Public namespace Rowles.LeanLucene.Analysis.Stemmers

Classes

Public class ArabicStemmer

Arabic light stemmer. Removes common Arabic prefixes and suffixes without performing full morphological analysis or root extraction. Based on the Khoja and Garside (1999) light-stemming approach. Expects lowercased, fully vowelised or unvowelised Unicode Arabic input. Hamza normalisation (أ إ آ → ا) should be applied upstream.

Public class ChineseStemmer

Chinese stemmer — identity implementation.

Public class DutchStemmer

Dutch Snowball-inspired stemmer. Handles common Dutch inflectional and derivational suffixes. Expects lowercased input. Dutch vowel sequences (ij, oe, eu, ui) are not decomposed here; apply normalisation upstream if needed.

Public class EnglishStemmer

English stemmer wrapping the existing Porter stemmer implementation.

Public class FrenchStemmer

French Snowball-inspired stemmer. Handles common French suffixes.

Public class GermanStemmer

German Snowball-inspired stemmer. Handles common German inflectional and derivational suffixes. Operates on lowercased input and folds umlauts (ä→a, ö→o, ü→u) and ß→ss as a preliminary step, mirroring Snowball's approach for German.

Public class ItalianStemmer

Italian Snowball-inspired stemmer. Handles common Italian inflectional and derivational suffixes. Expects lowercased, UTF-8 normalized input.

Public class JapaneseStemmer

Japanese stemmer — identity implementation.

Public class KoreanStemmer

Korean stemmer — identity implementation.

Public class PortugueseStemmer

Portuguese Snowball-inspired stemmer. Handles common Portuguese inflectional and derivational suffixes. Covers both European (pt-PT) and Brazilian (pt-BR) variants. Expects lowercased, UTF-8 normalized input.

Public class RussianStemmer

Russian Snowball-inspired stemmer. Strips common Russian inflectional endings written in Cyrillic. Based on the Dovgal/Snowball Russian algorithm. Expects lowercased input (е and ё are NOT equated — normalise upstream).

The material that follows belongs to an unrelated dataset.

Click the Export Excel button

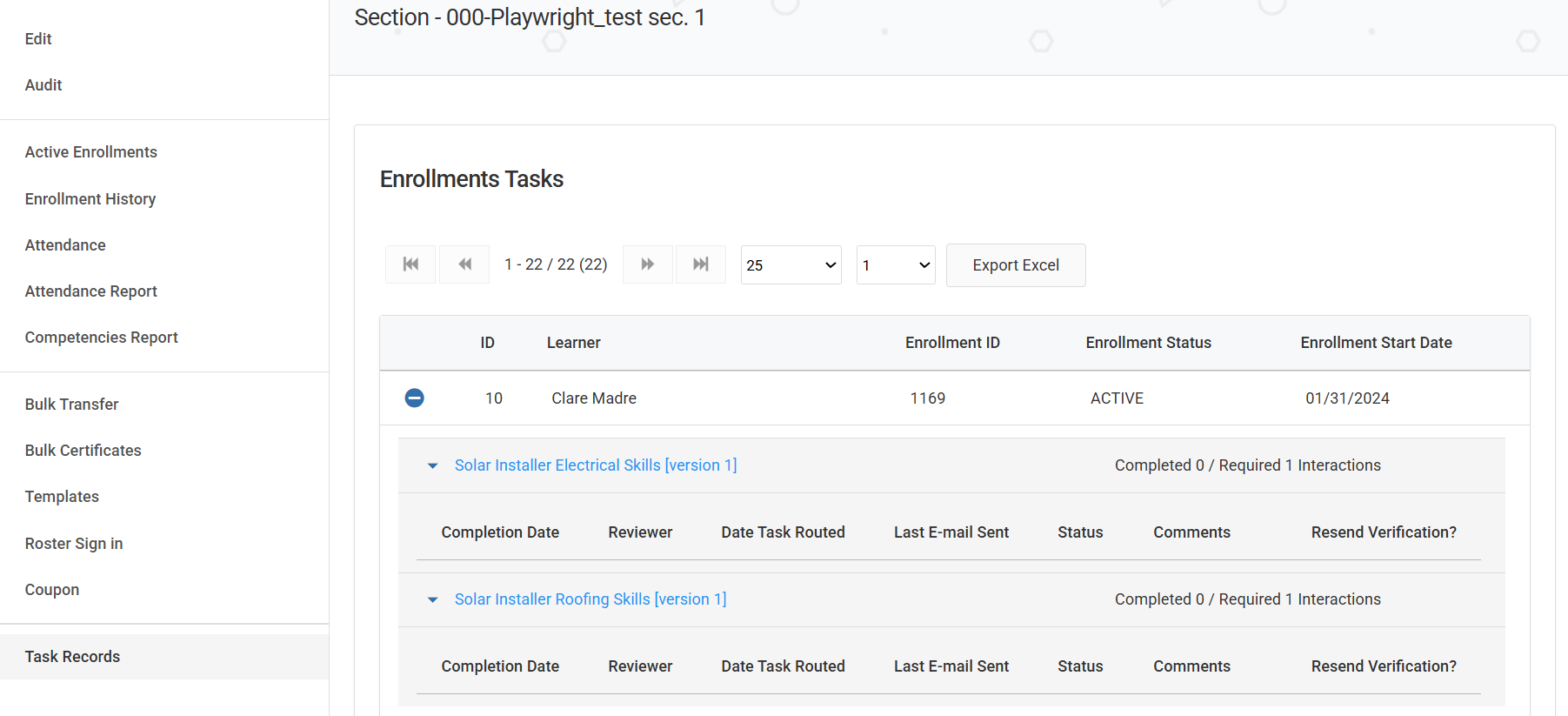point(1015,265)
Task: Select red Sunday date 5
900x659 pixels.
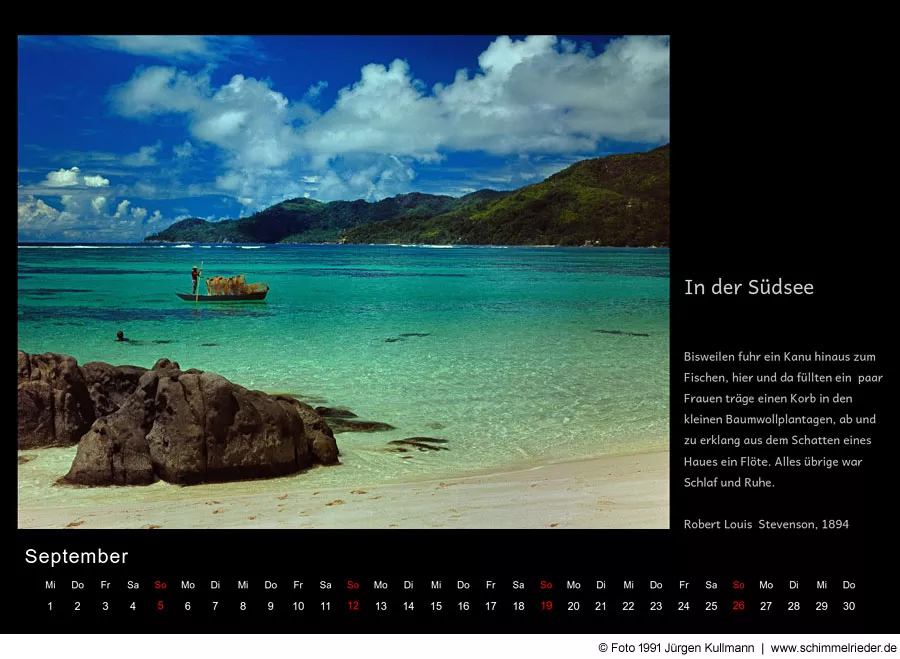Action: pyautogui.click(x=160, y=606)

Public class SpanishStemmer

Spanish Snowball-inspired stemmer. Handles common Spanish inflectional and derivational suffixes. Expects lowercased, UTF-8 normalized input; accented vowels (á, é, í, ó, ú) are treated as distinct characters.

Interfaces

Public interface IStemmer

Stemming contract. Implementations reduce a word to its root form.